■ Exercise objective: Among the entries below, please repeat exactly and only the lines from the line containing "Радіо (207, 1835)" to the line containing "Стиль (31, 1696)", both lines included.

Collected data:
"""

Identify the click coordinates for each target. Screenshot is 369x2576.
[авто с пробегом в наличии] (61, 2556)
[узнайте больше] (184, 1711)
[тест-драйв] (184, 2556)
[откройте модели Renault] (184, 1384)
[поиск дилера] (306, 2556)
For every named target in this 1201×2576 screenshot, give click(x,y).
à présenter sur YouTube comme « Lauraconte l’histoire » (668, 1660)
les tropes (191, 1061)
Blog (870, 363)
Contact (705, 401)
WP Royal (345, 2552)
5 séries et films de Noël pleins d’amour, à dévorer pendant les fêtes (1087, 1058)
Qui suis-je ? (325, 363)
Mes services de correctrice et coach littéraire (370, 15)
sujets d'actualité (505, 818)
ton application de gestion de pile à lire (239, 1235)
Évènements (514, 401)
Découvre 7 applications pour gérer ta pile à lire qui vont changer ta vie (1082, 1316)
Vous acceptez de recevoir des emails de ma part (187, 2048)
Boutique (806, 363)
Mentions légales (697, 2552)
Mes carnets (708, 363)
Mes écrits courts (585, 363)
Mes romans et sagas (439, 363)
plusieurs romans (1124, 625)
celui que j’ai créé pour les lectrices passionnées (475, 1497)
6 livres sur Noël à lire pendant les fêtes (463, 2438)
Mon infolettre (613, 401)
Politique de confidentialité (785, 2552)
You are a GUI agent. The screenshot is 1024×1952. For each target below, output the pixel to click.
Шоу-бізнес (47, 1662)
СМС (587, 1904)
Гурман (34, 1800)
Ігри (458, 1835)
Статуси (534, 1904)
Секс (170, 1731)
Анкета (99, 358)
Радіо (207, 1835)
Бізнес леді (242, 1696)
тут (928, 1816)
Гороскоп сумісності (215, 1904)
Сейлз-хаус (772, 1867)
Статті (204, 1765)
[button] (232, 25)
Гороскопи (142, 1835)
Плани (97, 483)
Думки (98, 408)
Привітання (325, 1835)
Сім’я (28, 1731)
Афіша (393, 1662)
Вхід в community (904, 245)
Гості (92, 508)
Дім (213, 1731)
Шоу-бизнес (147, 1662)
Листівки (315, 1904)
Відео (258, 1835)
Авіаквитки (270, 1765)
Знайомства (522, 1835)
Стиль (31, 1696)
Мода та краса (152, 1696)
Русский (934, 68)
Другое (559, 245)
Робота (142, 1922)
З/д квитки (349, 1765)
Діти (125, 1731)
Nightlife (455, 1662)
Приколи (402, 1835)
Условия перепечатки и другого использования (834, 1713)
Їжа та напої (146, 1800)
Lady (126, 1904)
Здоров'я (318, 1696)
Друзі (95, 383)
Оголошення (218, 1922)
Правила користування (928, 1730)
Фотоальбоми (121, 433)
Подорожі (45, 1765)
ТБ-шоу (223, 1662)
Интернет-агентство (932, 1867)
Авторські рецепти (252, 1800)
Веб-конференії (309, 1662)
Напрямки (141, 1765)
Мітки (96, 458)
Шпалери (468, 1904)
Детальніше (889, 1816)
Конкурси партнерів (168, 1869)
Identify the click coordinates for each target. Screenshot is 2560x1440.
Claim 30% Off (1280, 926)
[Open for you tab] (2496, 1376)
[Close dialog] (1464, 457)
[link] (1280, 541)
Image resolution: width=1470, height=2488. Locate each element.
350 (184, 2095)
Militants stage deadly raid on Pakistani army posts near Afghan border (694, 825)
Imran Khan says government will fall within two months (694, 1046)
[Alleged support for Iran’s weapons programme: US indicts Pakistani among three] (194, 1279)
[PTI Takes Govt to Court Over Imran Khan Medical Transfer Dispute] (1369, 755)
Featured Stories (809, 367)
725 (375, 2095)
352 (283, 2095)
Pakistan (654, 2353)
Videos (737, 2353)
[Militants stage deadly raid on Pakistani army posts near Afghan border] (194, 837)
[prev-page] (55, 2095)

"""

■ Answer area:
Радіо (207, 1835)
Бізнес леді (242, 1696)
тут (928, 1816)
Гороскоп сумісності (215, 1904)
Сейлз-хаус (772, 1867)
Статті (204, 1765)
[button] (232, 25)
Гороскопи (142, 1835)
Плани (97, 483)
Думки (98, 408)
Привітання (325, 1835)
Сім’я (28, 1731)
Афіша (393, 1662)
Вхід в community (904, 245)
Гості (92, 508)
Дім (213, 1731)
Шоу-бизнес (147, 1662)
Листівки (315, 1904)
Відео (258, 1835)
Авіаквитки (270, 1765)
Знайомства (522, 1835)
Стиль (31, 1696)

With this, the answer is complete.